Our previous SVM model used the simple linear kernel function. By using a more complex kernel function, we can map the data into a higher dimensional space, and potentially obtain a better model fit.
We begin with the Gaussian RBF (radial basis function) kernel, which
has been shown to perform well for many types of data. We can train an
RBF-based SVM using the ksvm() function:
letter_classifier_rbf <- ksvm(letter ~ ., data = letters_train, kernel = "rbfdot")
## Warning in .local(x, ...): NAs introduced by coercion
## Error in .local(x, ...): No Support Vectors found. You may want to change your parameters
letter_classifier_rbf
## Error in eval(expr, envir, enclos): object 'letter_classifier_rbf' not found
letter_predictions_rbf <- predict(letter_classifier_rbf, letters_test)
## Error in h(simpleError(msg, call)): error in evaluating the argument 'object' in selecting a method for function 'predict': object 'letter_classifier_rbf' not found
agreement_rbf <- letter_predictions_rbf == letters_test$letter
## Error in eval(expr, envir, enclos): object 'letter_predictions_rbf' not found
table(agreement_rbf)
## Error in table(agreement_rbf): object 'agreement_rbf' not found
prop.table(table(agreement_rbf))
## Error in table(agreement_rbf): object 'agreement_rbf' not found
Simply by changing the kernel function, we were able to increase the accuracy of our character recognition model from 84 percent to 93 percent.
Another fruitful approach is to vary the cost parameter, which modifies the width of the SVM decision boundary. This governs the model’s balance between overfitting and underfitting the training data—the larger the cost value, the harder the learner will try to perfectly classify every training instance, as there is a higher penalty for each mistake.
We use the sapply() function to apply a custom function
to a vector of potential cost values.

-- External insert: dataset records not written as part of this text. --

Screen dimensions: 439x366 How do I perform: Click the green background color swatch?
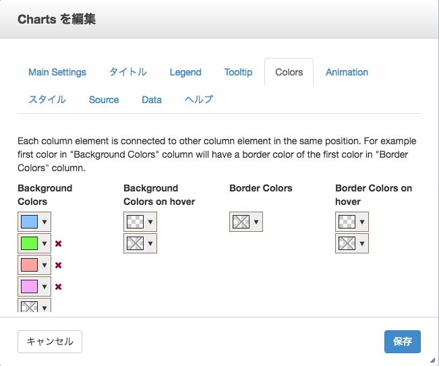30,243
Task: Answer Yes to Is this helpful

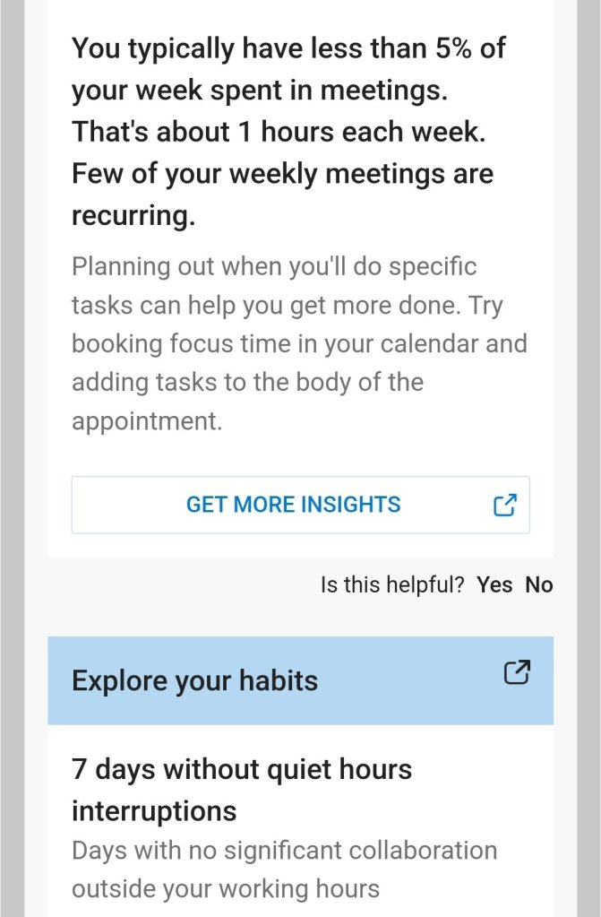Action: click(x=494, y=585)
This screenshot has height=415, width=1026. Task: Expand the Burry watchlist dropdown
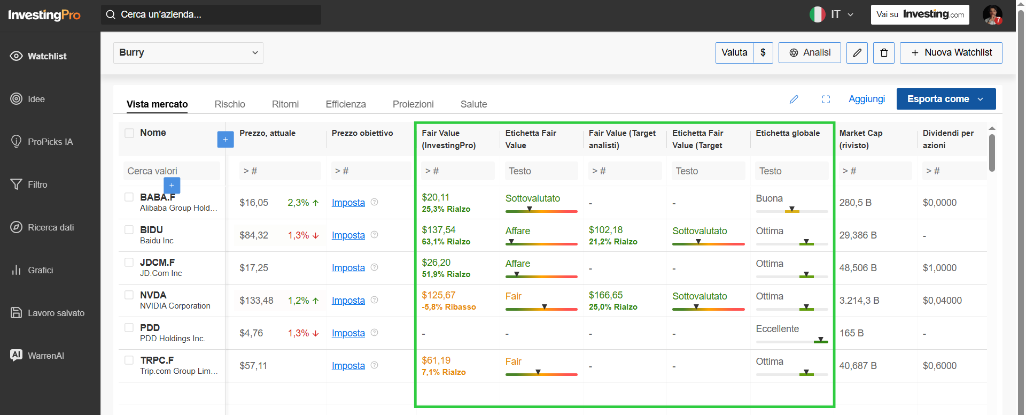[x=188, y=53]
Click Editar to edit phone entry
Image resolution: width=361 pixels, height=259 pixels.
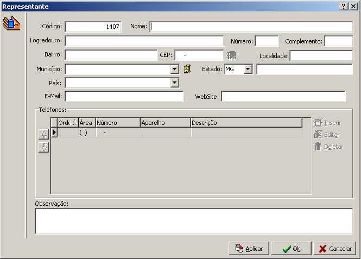pos(327,135)
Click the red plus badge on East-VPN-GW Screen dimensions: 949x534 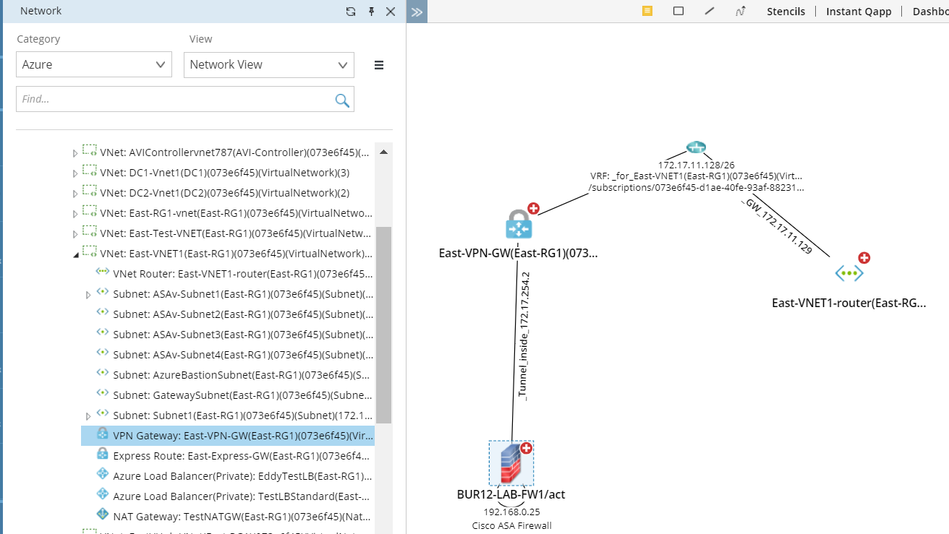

We begin by using the
seq() function to generate this vector as a sequence
counting from five to 40 by five. Then, as shown in the following code,
the custom function trains the model as before, each time using the cost
value and making predictions on the test dataset. Each model’s accuracy
is computed as the number of predictions that match the actual values
divided by the total number of predictions. The result is visualized
using the plot() function:
start.time <- Sys.time()
cost_values <- c(1, seq(from = 5, to = 40, by = 5))

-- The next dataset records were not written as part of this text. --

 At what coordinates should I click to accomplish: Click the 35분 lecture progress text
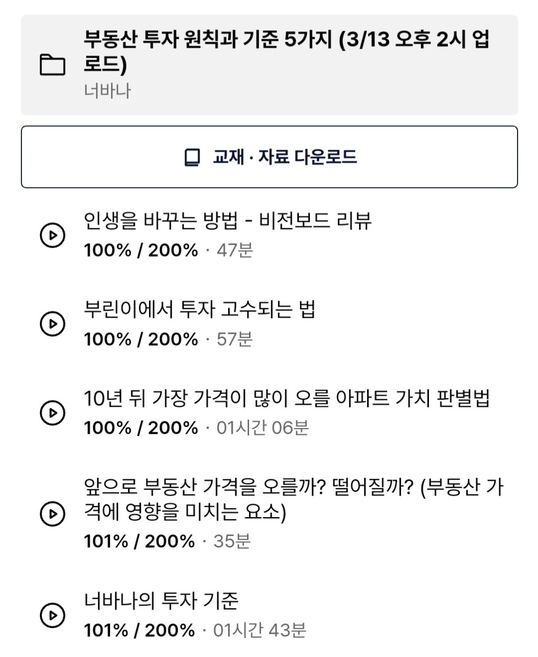click(232, 541)
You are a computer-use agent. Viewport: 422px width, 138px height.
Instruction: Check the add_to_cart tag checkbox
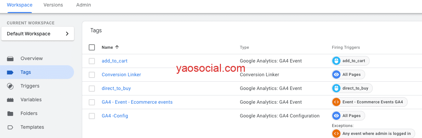[92, 61]
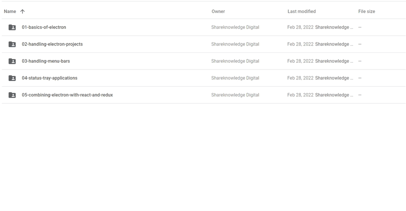The image size is (406, 211).
Task: Click the file size dash for 02-handling-electron-projects
Action: tap(360, 44)
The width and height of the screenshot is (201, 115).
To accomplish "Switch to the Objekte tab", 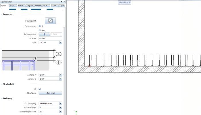I will (30, 5).
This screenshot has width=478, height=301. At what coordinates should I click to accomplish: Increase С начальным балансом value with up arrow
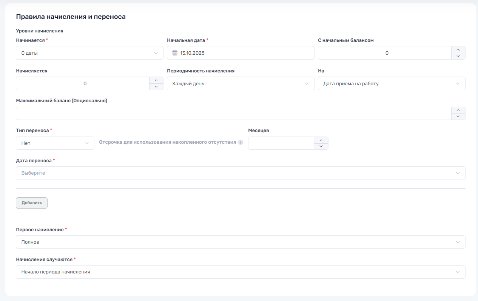pos(458,50)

accuracy_values <- sapply(cost_values, function(x) {
set.seed(12345)
m <- ksvm(letter ~ ., data = letters_train,
kernel = "rbfdot", C = x)
pred <- predict(m, letters_test)
agree <- ifelse(pred == letters_test$letter, 1, 0)

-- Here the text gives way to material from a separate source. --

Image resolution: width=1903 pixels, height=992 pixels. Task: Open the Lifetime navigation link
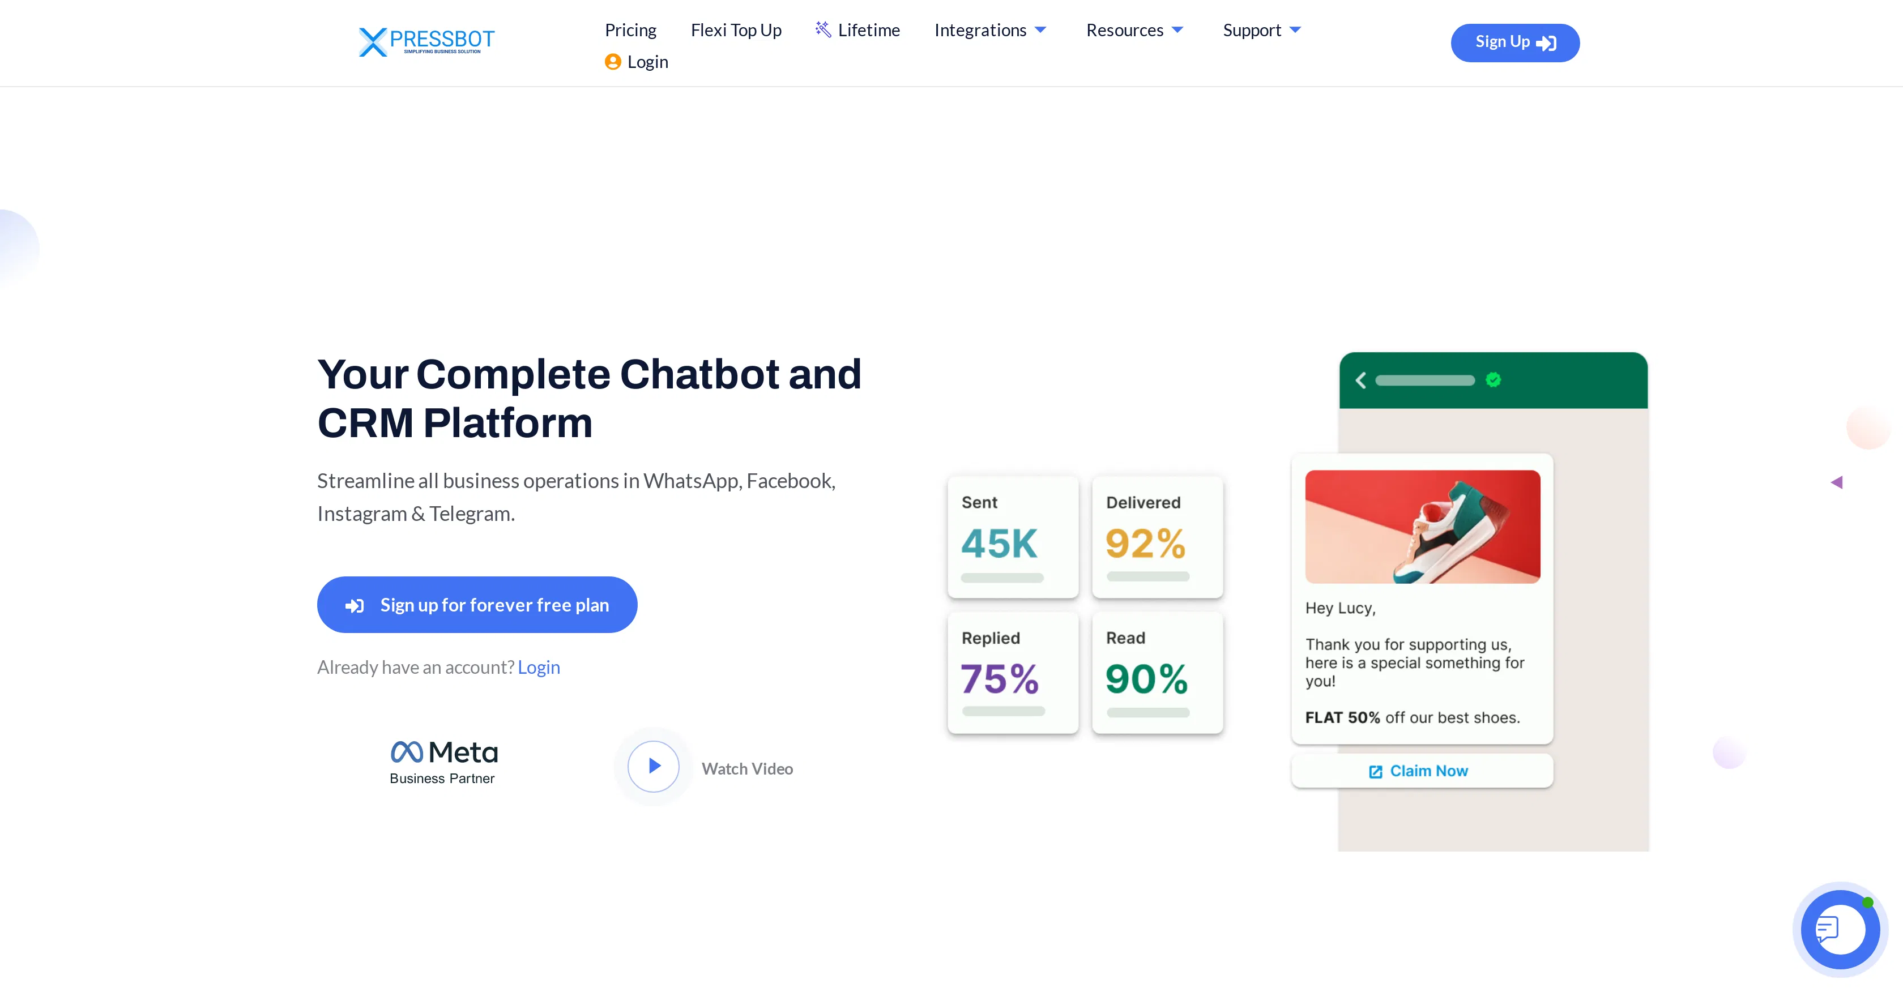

accuracy <- sum(agree) / nrow(letters_test)
return (accuracy)
})
## Warning in .local(x, ...): NAs introduced by coercion
## Error in .local(x, ...): No Support Vectors found. You may want to change your parameters
end.time <- Sys.time()
print(round(end.time - start.time))
## Time difference of 0 secs
library(ggplot2)
##
## Attaching package: 'ggplot2'
## The following object is masked from 'package:kernlab':
##
## alpha
df <- data.frame(cost_values, accuracy_values)
## Error in data.frame(cost_values, accuracy_values): object 'accuracy_values' not found
ggplot(df, aes(x = cost_values, y = accuracy_values))+
geom_line(color = "steelblue")+
geom_point(color = "red")+
labs(title = "Accuracy vs Cost Values", x = "Cost Values", y = "Accuracy")
## Error in `ggplot()`:
## ! `data` cannot be a function.
## ℹ Have you misspelled the `data` argument in `ggplot()`
As depicted in the visualization, with an accuracy of 93 percent, the default SVM cost parameter of C = 1 resulted in by far the least accurate model among the nine models evaluated. Instead, setting C to a value of 10 or higher results in an accuracy of around 97 percent.